Wednesday, May 09, 2007

You Know You're Tired When You Start Shouting at Traffic Lights

Problems are like buses except that they increase exponentially. You spend ages sorting out one or two and then suddenly 150 more come along at the same time.

I have been battling on a number of fronts recently, notably with the tax authorities here in deepest Bavaria, who also have an exponential touch with the amount of tax they expect people to pay, and with the Sphinx-like local council in Liverpool regarding my mother's house.

Then on top of that there are the 18-hour working days in which you try to catch up with the time you have lost dealing with all these people and problems so that you can earn the money you need to pay them in the first place.

This has meant that my poor old blog has been relegated to the less creative sections of my overloaded bonce and has had to do a fair bit of languishing in the doldrums as I have been too tired or uninspired to blog anything.

When you play music you often find yourself driving home from a gig late in the night when no one else is around. No pedestrians, no cars, empty deserted streets ... except for the traffic lights which keep on blinking their colourful warnings through the night When I lived in my old flat, there was one set of lights on the way home which I particularly loathed. A set of lights on a main carriageway at an insignificant side road where probably only three cars would emerge all day. You could see the lights a long time before you got to them and they would always be on green. Green, green, green, green ... and then comes that psychologically critical moment when you think you are going to make it through this time and start to speed up ... and just at that moment the lights start their arrogant, languid change ... green .... ah, well ... might as well go to ... ho hum ... hmm ... let's see ... oh ... amber ... no, not to keen on that ... how about ... um ... yes ... red!

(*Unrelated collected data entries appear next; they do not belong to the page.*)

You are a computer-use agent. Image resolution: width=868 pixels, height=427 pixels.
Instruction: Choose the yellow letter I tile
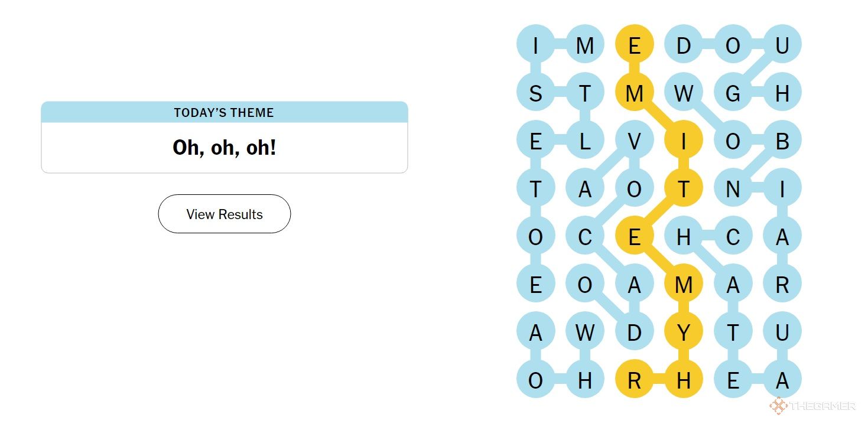[684, 141]
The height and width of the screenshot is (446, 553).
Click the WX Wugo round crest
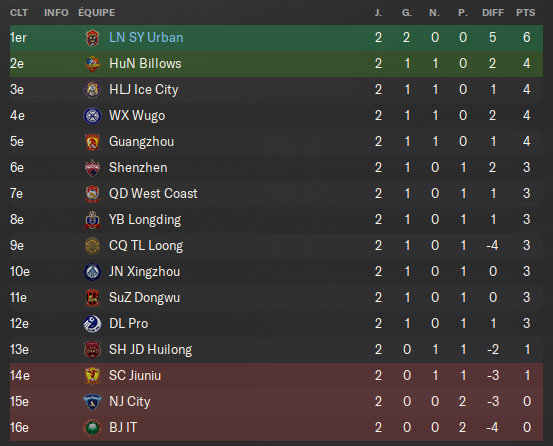(x=92, y=116)
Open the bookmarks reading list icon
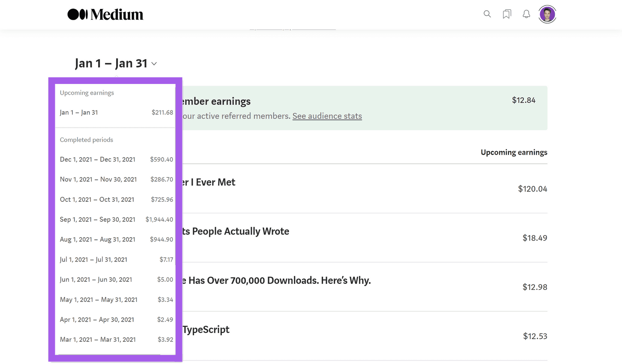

And you screech to a halt in the middle of the night on a wide deserted road - not a human or moving vehicle within miles - and you sit in your car in front of this bloody red light, tired, irritated, just wanting your bed...

On occasions I have been known to shout and rave at these particular lights - and I realised it was always when I was particularly knackered.

And that was happened last night as I was trying to get home late in the night and all the traffic lights had conspired to play that game with me ... and then I realised "hmm, Neutron, old chap, all this is getting to you more than you think!"

1 comment:

Anji said...

We have lights like that too. I'm sure they stay red longer at night on purpose; Someone, somewhere is getting their revenge for some reason.